Harvard Business Review Press


The following review appeared in the August 2016 issue of CHOICE. The review is for your internal use only. Please review our Permission and Reprints Guidelines or email permissions@ala-choice.org.

Social & Behavioral Sciences
Economics

53-5316
HC106
2015-43604 MARC
Cohen, Stephen S. Concrete economics: the Hamilton approach to economic growth and policy, by Stephen S. Cohen and J. Bradford DeLong. Harvard Business Review Press, 2016. 223p index afp ISBN 9781422189818, $28.00; ISBN 9781422189825 ebook, $28.00.

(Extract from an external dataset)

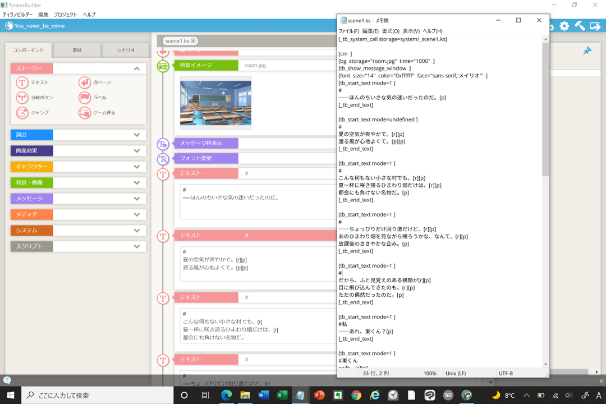Select the ゲーム停止 game stop component
Screen dimensions: 606x404
pyautogui.click(x=84, y=113)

Concrete economics reflects the pragmatic policies responsible for American economic development from independence through the 1960s.  It is the embodiment of Alexander Hamilton’s very visible hand expanding the economic space necessary for markets to flourish.  It is the antithesis of the free market ideology that has increasingly dominated American economic policy over the last half century.  The authors note the irony of America’s economic competitors successfully adopting Hamiltonian policies as the American economy is hobbled by its newfound devotion to Smithian principles.  Worse still, as America’s manufacturing sector succumbs to foreign competition, the dubious activities of the burgeoning financial sector have managed to appropriate the lion’s share of America’s corporate profits.  In the global quest for economic growth, government policies strongly influence relative outcomes.  Absent effective American involvement, the global economy becomes a creature of foreign governmental design.  From Hamilton to Lincoln to FDR and Eisenhower, pragmatic governmental policies have successfully overcome America’s recurring economic dilemmas.  In its current dilemma, America now requires another economic redesign.  That redesign, the authors argue, should be the consequence of pragmatic policies, not laissez-faire theoretical abstractions.

--R. S. Hewett, Drake University

Summing Up: Highly recommended. Lower-division undergraduates through faculty.